Project update 2 of 10
First, it’s incredibly exciting to see the enthusiasm for the Hub here on Crowd Supply and at the 2019 Teardown Conference last weekend.
Teardown was a great event and being able to launch this product at the conference was a treat. The sessions were excellent and it was a pleasure just geeking out with this awesome community of engineers, hackers, artists, and makers.
During the conference I did a presentation on how I’ve used Jupyter Notebooks to aid the electrical design and testing of this product. The video of the talk and source to all of the notebooks I demonstrated are on GitHub.
Readme file from the Notebook GitHub Repository
One of the example notebooks showed control and monitoring of the USB Hub from within Jupyter. A simple GUI allows downstream per-port and data pairs to be controlled, and live-graphs of per-port power draw.
Since the Conference, I’ve improved the notebook’s Data and Power Control buttons to mirror LED state of the USB Hub — meaning the buttons automatically change color based on Hub’s state. For the data buttons:
Here’s a short video showing this Notebook in action:
Demonstration of Hub control inside of Jupyter.
You may have noticed that the Hub’s power monitoring is sensitive enough to pickup on a power change when the IceBreaker’s USB data lines are disconnected. The FPGA is still running & blinking LEDs, but the IceBreaker’s FTDI Bridge chip enters a low-power mode which lowers overall power consumption.
This notebook uses the open-source USB Hub Python Driver for all communication with the Hub. This driver includes a command line utility with this same kind of functionality (power monitoring & control, and data monitoring & control) for folks who prefer that and will include a small standalone GUI tool in the future. This Python driver is also designed to be easy to embed within a larger testing, automation, or continuous-integration framework.

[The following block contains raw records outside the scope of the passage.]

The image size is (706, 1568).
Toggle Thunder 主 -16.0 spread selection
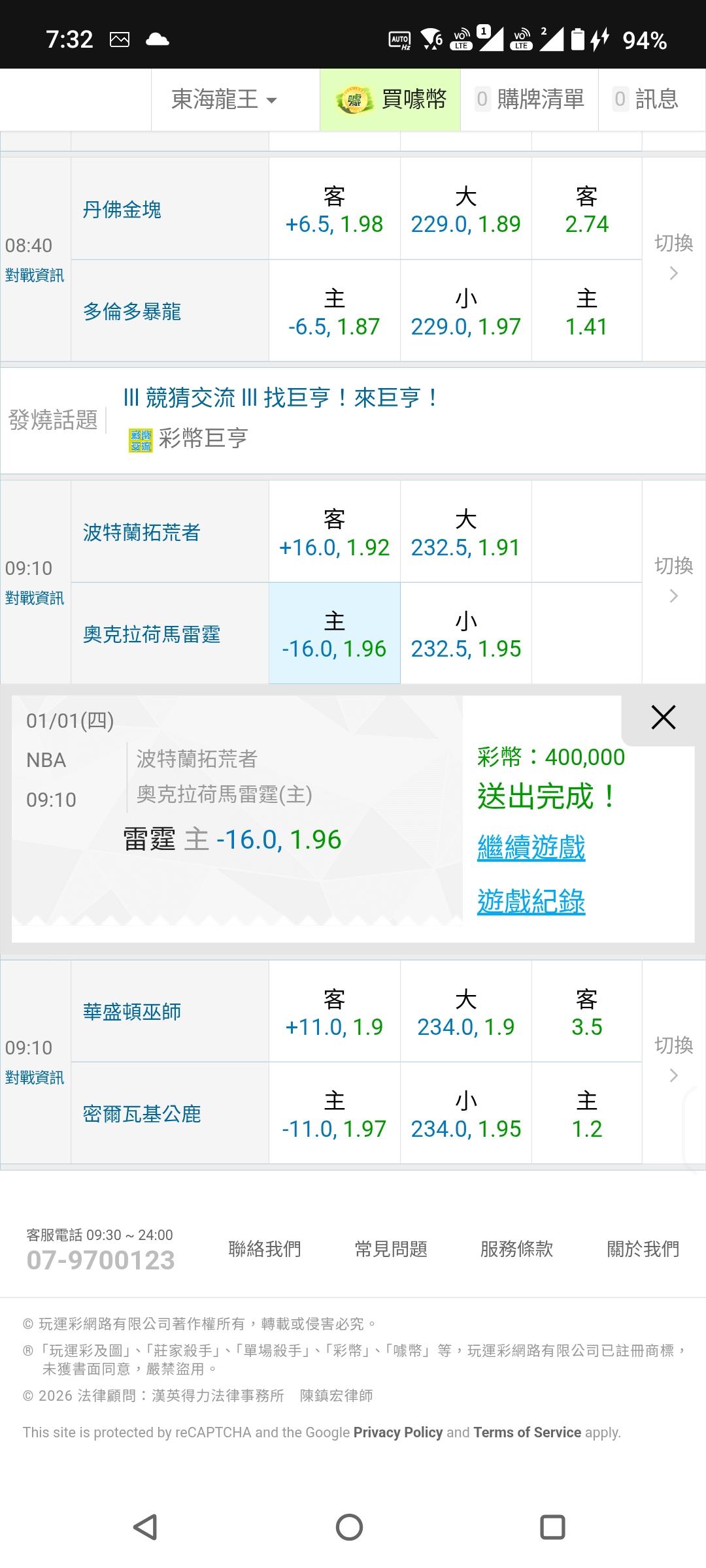pos(334,634)
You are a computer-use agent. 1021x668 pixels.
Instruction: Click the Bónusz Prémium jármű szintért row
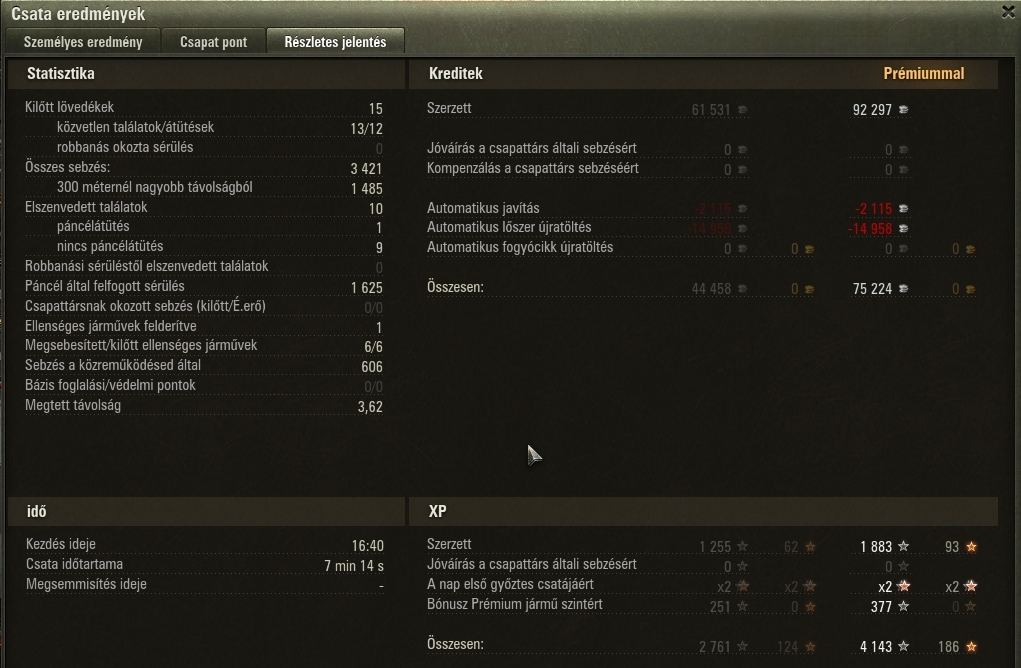point(702,605)
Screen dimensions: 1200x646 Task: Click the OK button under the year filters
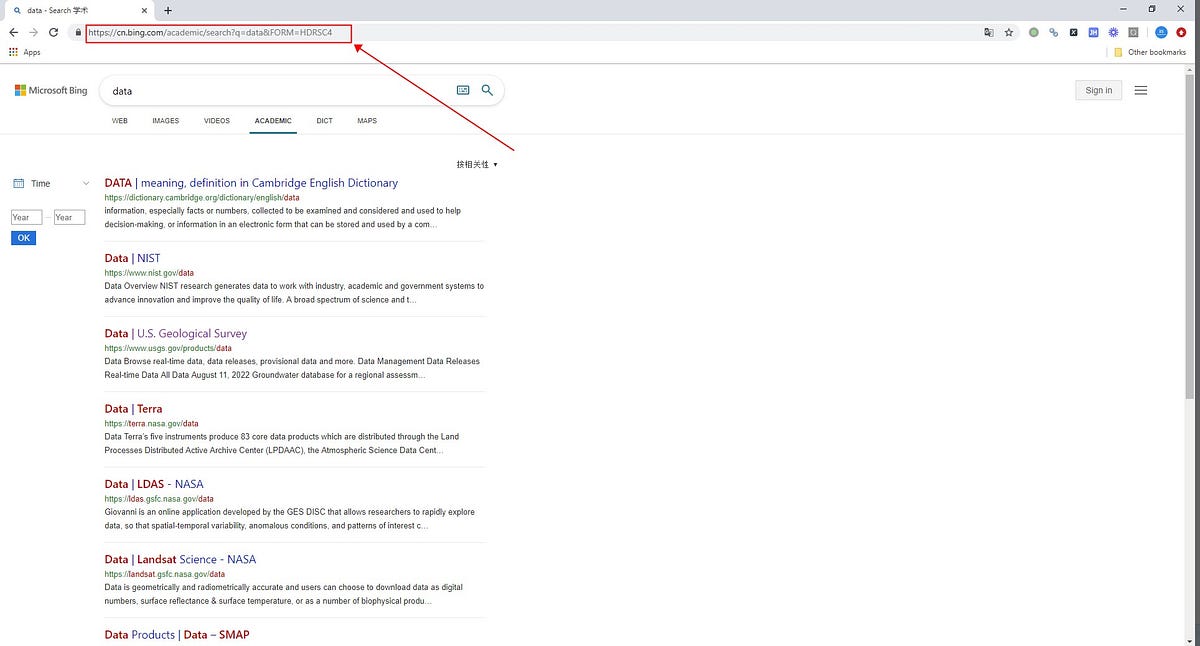coord(23,237)
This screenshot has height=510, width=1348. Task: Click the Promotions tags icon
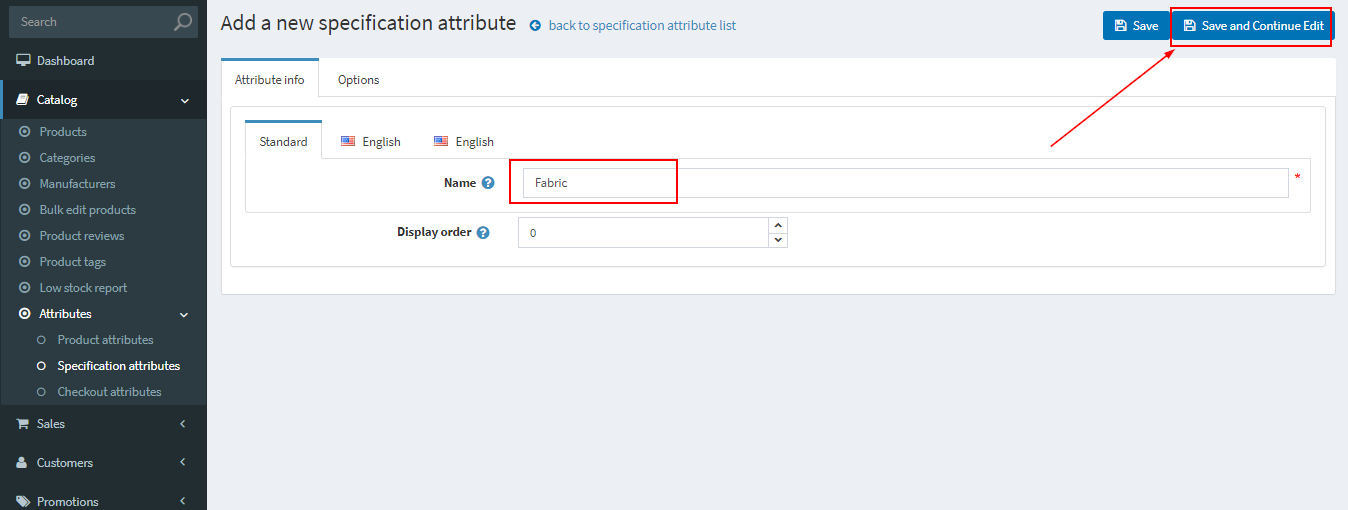(23, 502)
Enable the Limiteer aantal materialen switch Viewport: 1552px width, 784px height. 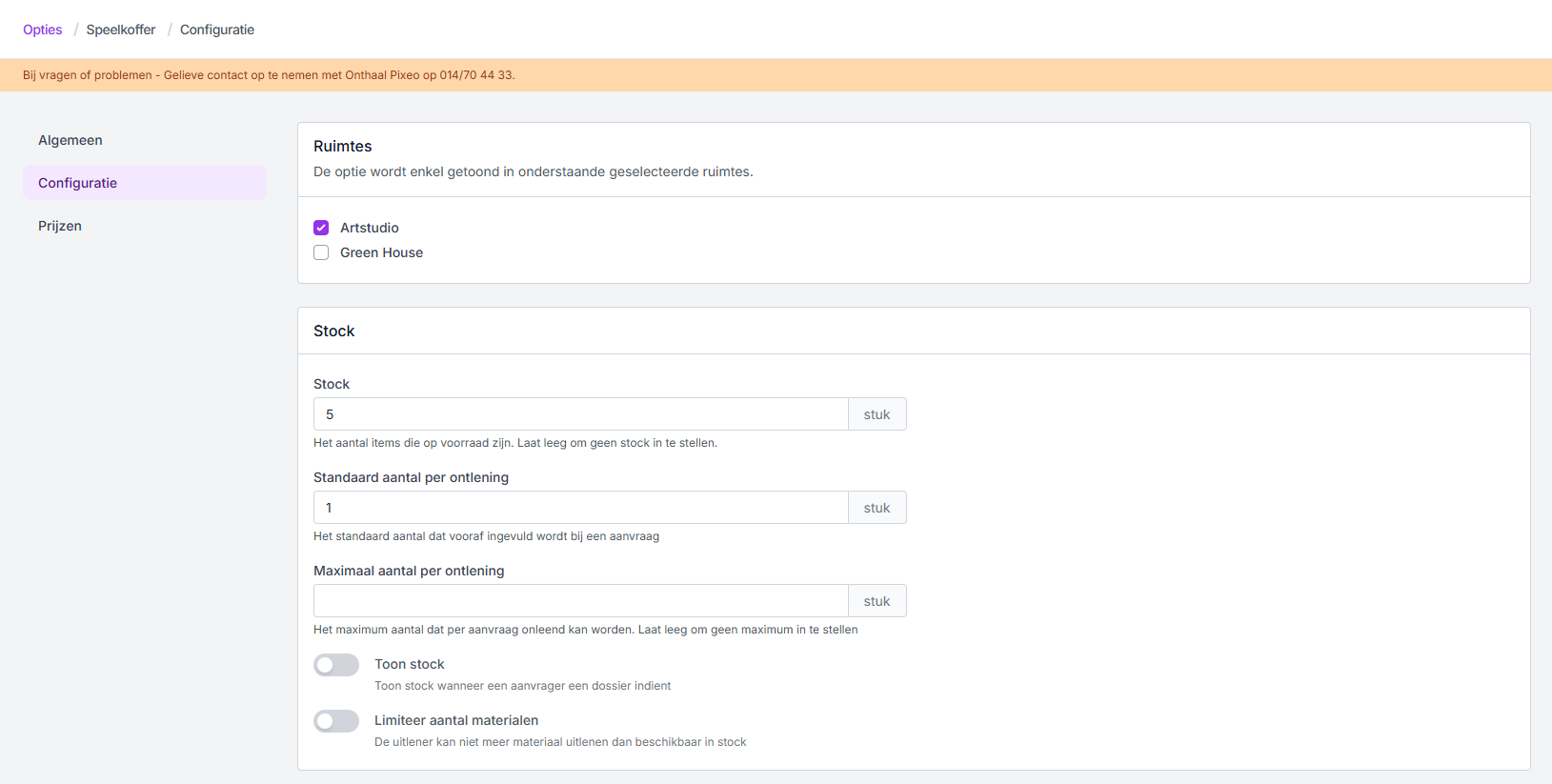click(336, 721)
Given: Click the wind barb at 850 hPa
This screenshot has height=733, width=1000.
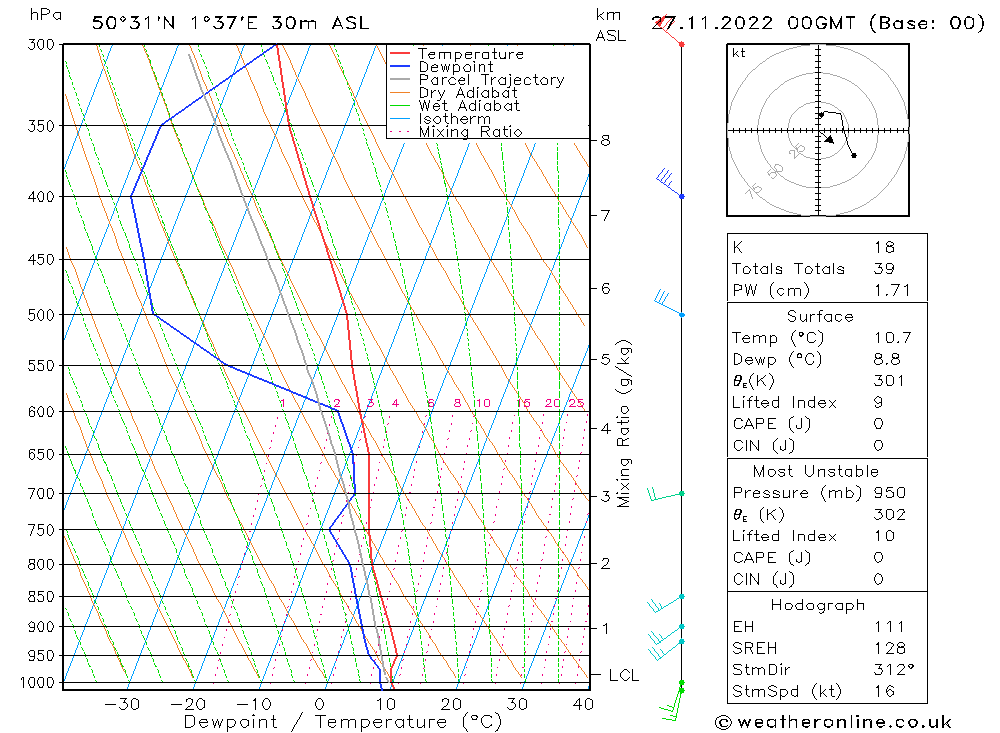Looking at the screenshot, I should click(666, 603).
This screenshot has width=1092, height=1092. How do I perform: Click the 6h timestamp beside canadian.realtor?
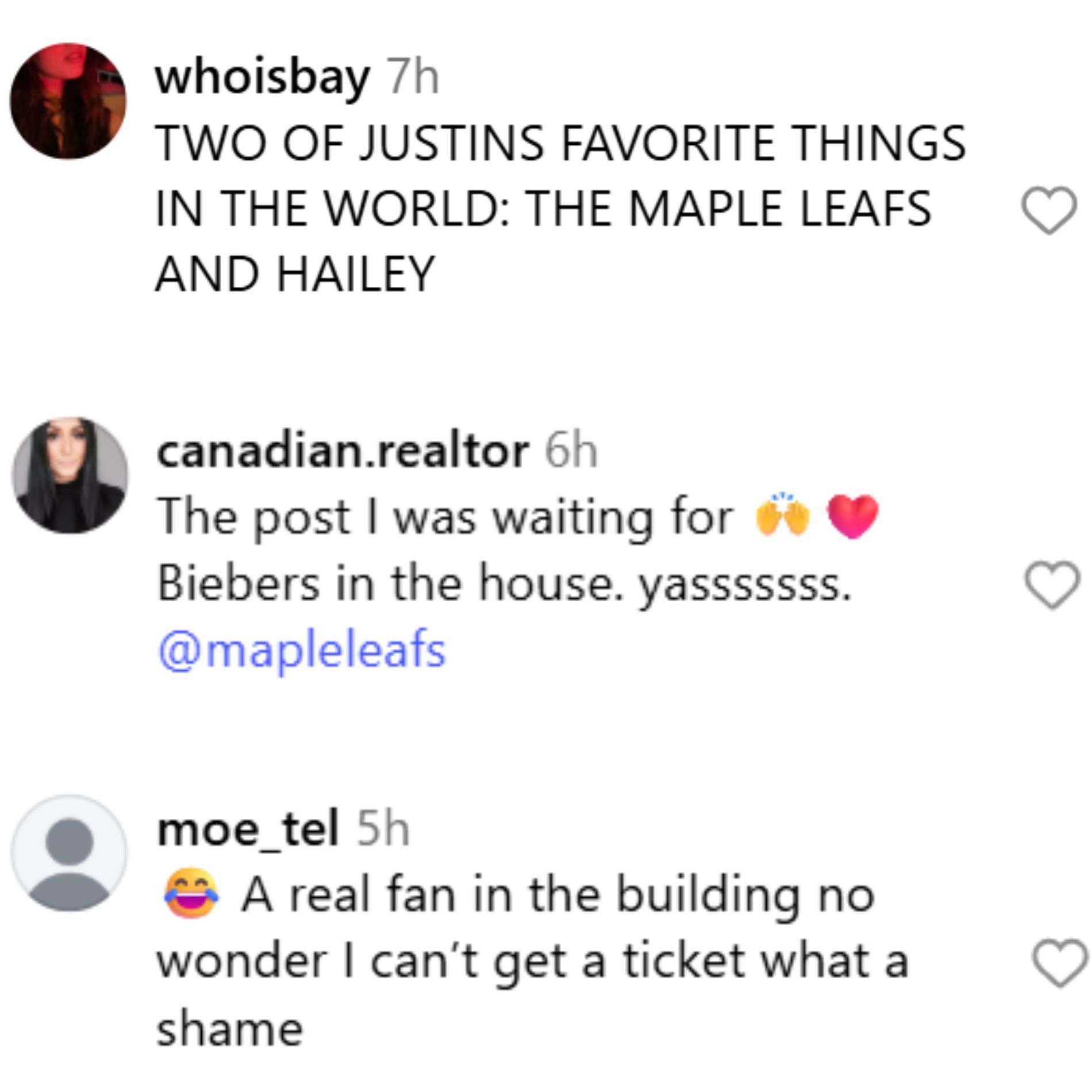pos(571,452)
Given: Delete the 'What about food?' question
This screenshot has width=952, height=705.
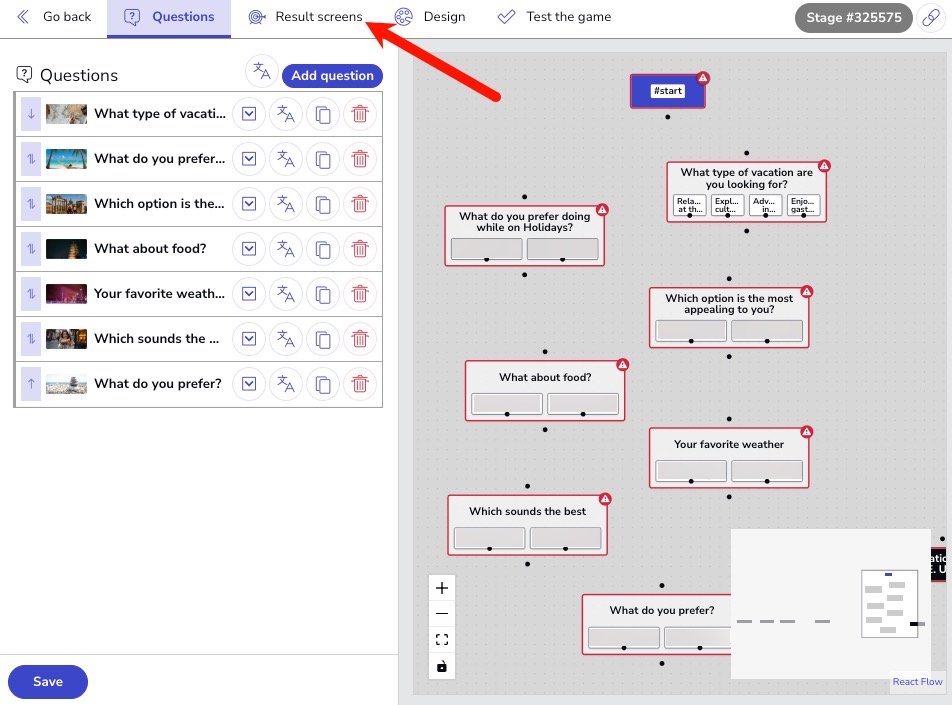Looking at the screenshot, I should (360, 249).
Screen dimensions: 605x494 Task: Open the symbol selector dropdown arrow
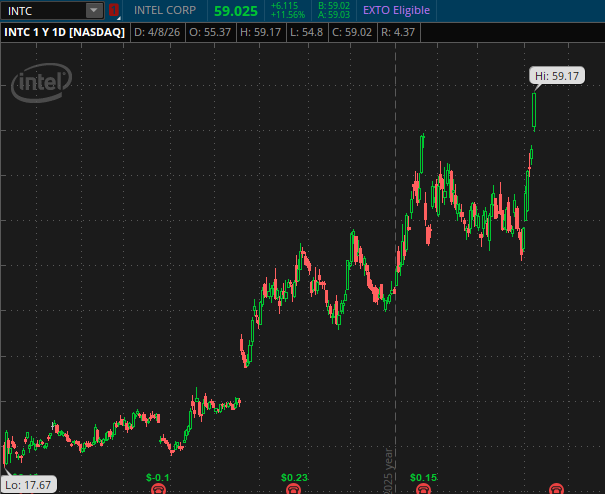click(x=94, y=10)
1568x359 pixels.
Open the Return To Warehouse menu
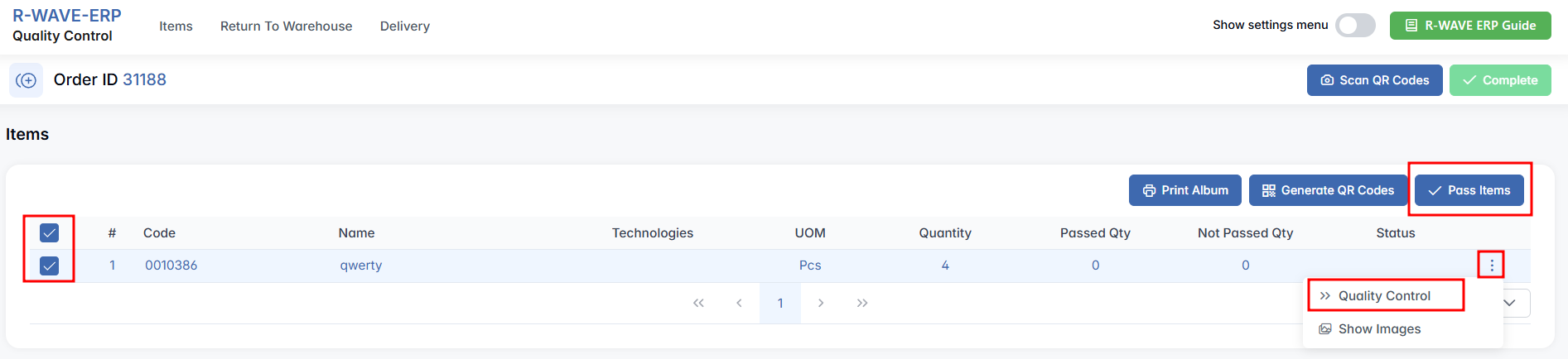click(286, 26)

If you’re interested in learning more about the other products shown in this video, I invite you to checkout their respective campaign pages.
The first open source iCE40 FPGA development board designed for teachers and students.
An FPGA board that fits inside your USB port.
Thanks again for your interest and support of the Programmable USB Hub! It’s amazing to see that the campaign has fully funded so quickly!